Four engineering students from the local college were hired as part-time workers to scan and digitize the firewall patterns into usable water jet files. While this process is ongoing, 93 percent of the firewalls and all of our associated ABS patterns such as cowl panels, seat dividers, package trays have been entered into in the QRS Digital Library.
This move has allowed firewall production to increase ten-fold. There will always be a very small number of products that just don’t lend themselves to digital technology and will remain unique to the hand-cutting process, such as the large molded headliners for early Ford, Chevrolet and Dodge trucks.
The company introduced its third new product line--AcoustiHood, a solution for insulating and covering the under-side of the hood on popular cars and trucks. AcoustiHood Kits provide an insulating barrier to protect the exterior hood paint and cover up the mishmash of structural ribs and pockets and dings and dents typically found on the under-side hood panels. Smooth Under Hood Covers are available for vehicle restorations.
The company obtained licensing rights from Ford Motor Company, General Motors, MOPAR/Chrysler, LLC and British History to use vehicle brand logos on the AcoustiHood products. The vehicle logo or brand name is 3-D molded into the ABS cover with our exclusive vacuum forming process and include custom cut thermal barrier insulation to protect hood paint. There are now approximately 300 hood patterns and logo variations available to the consumer to “customize” the under hood panel.

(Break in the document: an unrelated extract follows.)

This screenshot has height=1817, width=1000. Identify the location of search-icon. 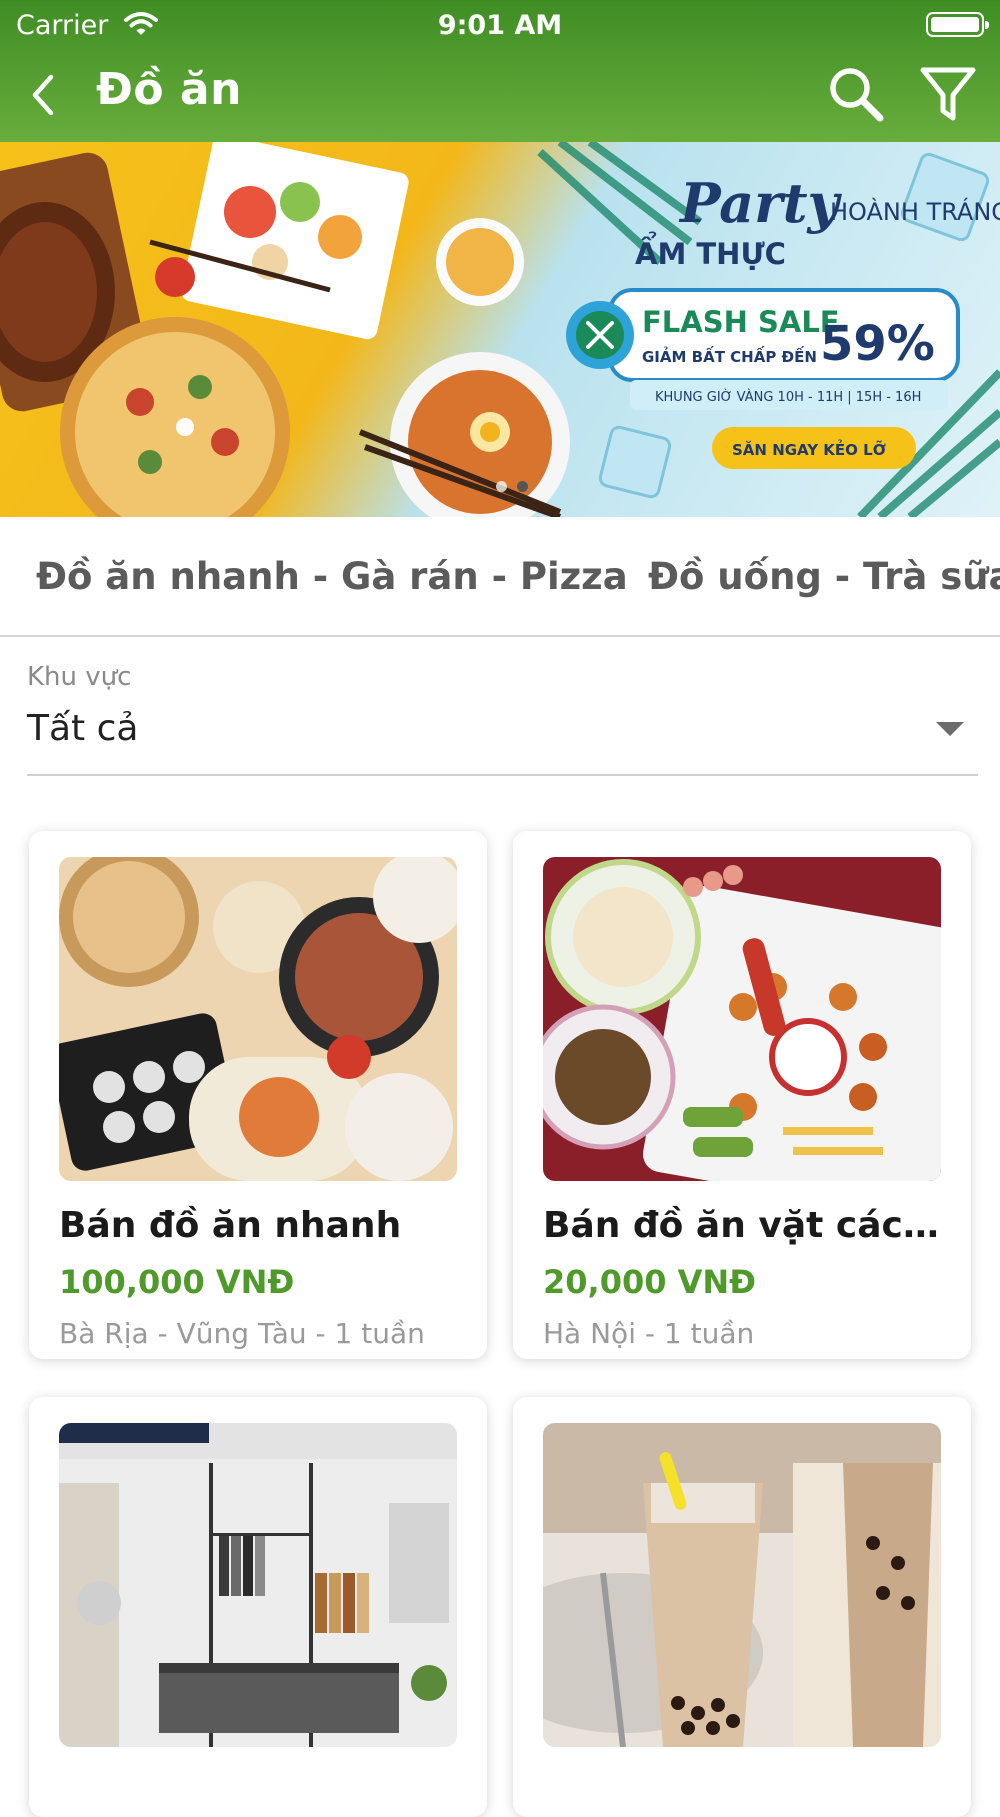
(857, 95). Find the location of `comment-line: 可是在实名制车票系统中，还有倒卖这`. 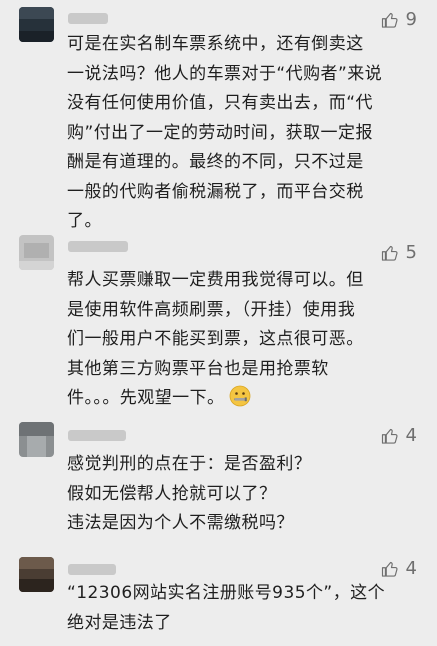

comment-line: 可是在实名制车票系统中，还有倒卖这 is located at coordinates (216, 44).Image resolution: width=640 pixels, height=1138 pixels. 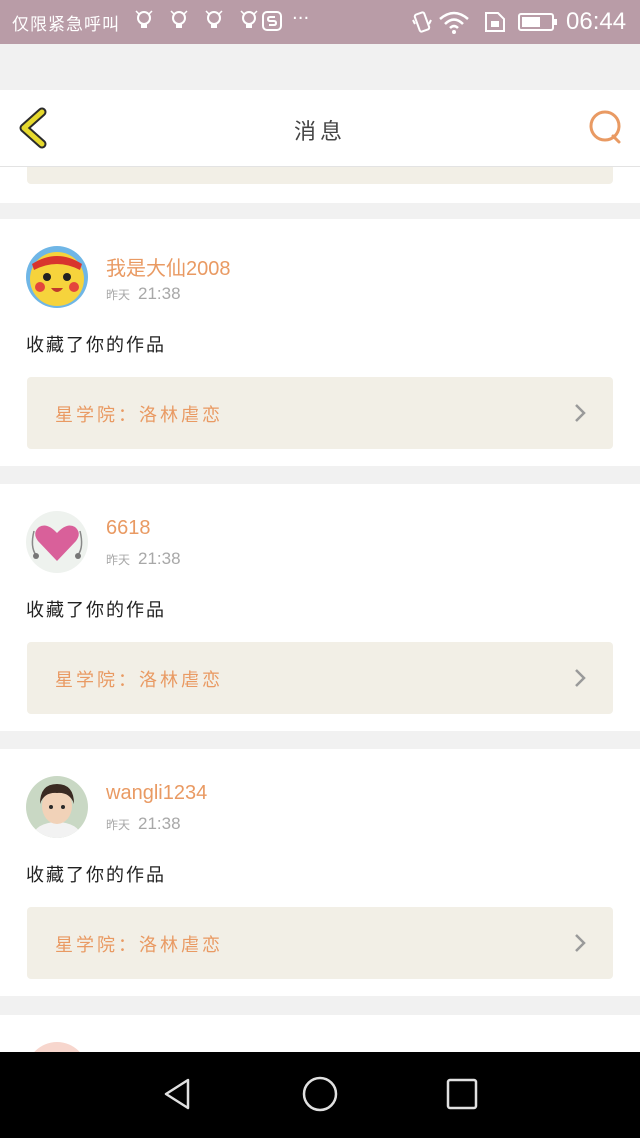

Drawing on the company’s extensive collection of AcoustiShield Trunk patterns, QuietRide immediately followed up with the introduction of AcoustiTrunk—Trunk Floor Mats for Antique, Classic, Street Rods and Custom Cars to dress up the trunk area of the vehicle. Smooth Trunk Mat Covers are available for vehicle restorations. 3-D molded Trunk Mat Covers feature vehicle brand names and logos molded into the Ultra High Definition rubber floor mat material with raised letters and graphics. Trunk mat cover and insulation cover kits are year-make-model specific—pre-cut and ready to install.